When those roles do open, people my age are often passed over because millennial workers appear to possess the technology and global vision that many corporate boards are seeking. It is not outright discrimination, but it is a bias, and I see it happening all the time in the technology world. I interviewed for a director of PMO role at a company, and the Human Resources professional who did the initial screen was the age of my grown stepdaughter. Over the video call, she struggled to hide her contempt for me, and for the first time in my career, I was treated like I was too old for a job. The experience stung.
Many corporate cultures consider people to have a 'shelf-life.' After a certain number of years in a role, they are either promoted or managed out of the company. It is why so many organizations suffer from the Peter Principle. People who stay are often promoted into roles where they're ineffective, and they remain there until they are fired or quit.
For those of us who jumped from role to role out of economic necessity, it is a double bind because our experience is seen as an obstacle to adopting new technologies. Layoffs target older workers because they have higher compensation and understand how the corporate system works. Once you realize this, it is easy to see why older workers can get cranky even when they are complimented about being good for their age.

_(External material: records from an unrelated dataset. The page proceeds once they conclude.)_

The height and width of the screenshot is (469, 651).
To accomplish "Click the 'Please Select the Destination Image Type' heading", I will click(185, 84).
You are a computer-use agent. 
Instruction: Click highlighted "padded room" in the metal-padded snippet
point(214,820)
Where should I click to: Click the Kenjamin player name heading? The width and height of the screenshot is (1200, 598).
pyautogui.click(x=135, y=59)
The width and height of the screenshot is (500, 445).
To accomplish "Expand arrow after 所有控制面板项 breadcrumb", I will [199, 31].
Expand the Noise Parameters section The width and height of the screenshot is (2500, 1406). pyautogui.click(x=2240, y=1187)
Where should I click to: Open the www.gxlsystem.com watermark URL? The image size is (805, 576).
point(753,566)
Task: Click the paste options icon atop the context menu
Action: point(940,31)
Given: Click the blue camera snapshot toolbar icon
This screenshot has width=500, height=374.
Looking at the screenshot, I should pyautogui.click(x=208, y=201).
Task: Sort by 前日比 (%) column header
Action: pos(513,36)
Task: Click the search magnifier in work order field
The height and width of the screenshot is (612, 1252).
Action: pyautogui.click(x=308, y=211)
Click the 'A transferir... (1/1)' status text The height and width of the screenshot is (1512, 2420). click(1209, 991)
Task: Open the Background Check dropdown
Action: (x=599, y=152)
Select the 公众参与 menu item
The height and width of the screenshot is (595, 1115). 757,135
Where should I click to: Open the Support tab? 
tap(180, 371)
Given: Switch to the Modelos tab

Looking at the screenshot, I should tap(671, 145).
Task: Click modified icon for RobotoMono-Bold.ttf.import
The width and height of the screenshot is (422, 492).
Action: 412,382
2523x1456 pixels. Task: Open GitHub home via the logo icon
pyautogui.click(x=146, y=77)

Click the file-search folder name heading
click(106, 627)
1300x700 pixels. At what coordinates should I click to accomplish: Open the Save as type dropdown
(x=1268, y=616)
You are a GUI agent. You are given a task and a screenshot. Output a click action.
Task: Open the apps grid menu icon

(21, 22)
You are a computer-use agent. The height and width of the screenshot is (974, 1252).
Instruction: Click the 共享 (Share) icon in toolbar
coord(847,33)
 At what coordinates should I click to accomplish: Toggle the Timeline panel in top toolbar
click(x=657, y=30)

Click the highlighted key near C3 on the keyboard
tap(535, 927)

The algorithms of social media remind me of plenty of young and attractive people in politics and business. It seems that anyone with a ring light, a septum piercing, and colorful eye makeup will attract attention, while a Generation X worker like me with lots of wisdom to share gets pushed to the sidelines. I am conscious of my graying beard and the possibility that some younger people might consider me old-fashioned.
I have not gotten to the point of yelling at my neighbor's children and telling them to get off my lawn, but I am concerned I might reach that milestone. It is why I blog and why I bother to get on social media. I want people to see that my shelf life has not expired. I have plenty of hard-earned guidance that will help you avoid some of the mishaps I experienced in my career.
The world needs experienced professionals to help prevent errors. People who can combine experience and a ring light, explaining not only what is happening but why, because we have a historical perspective that others might lack. I believe that aging is a privilege, and I want others to benefit from it rather than being placed on a metaphorical shelf. Anyway, I do look damn good for my age.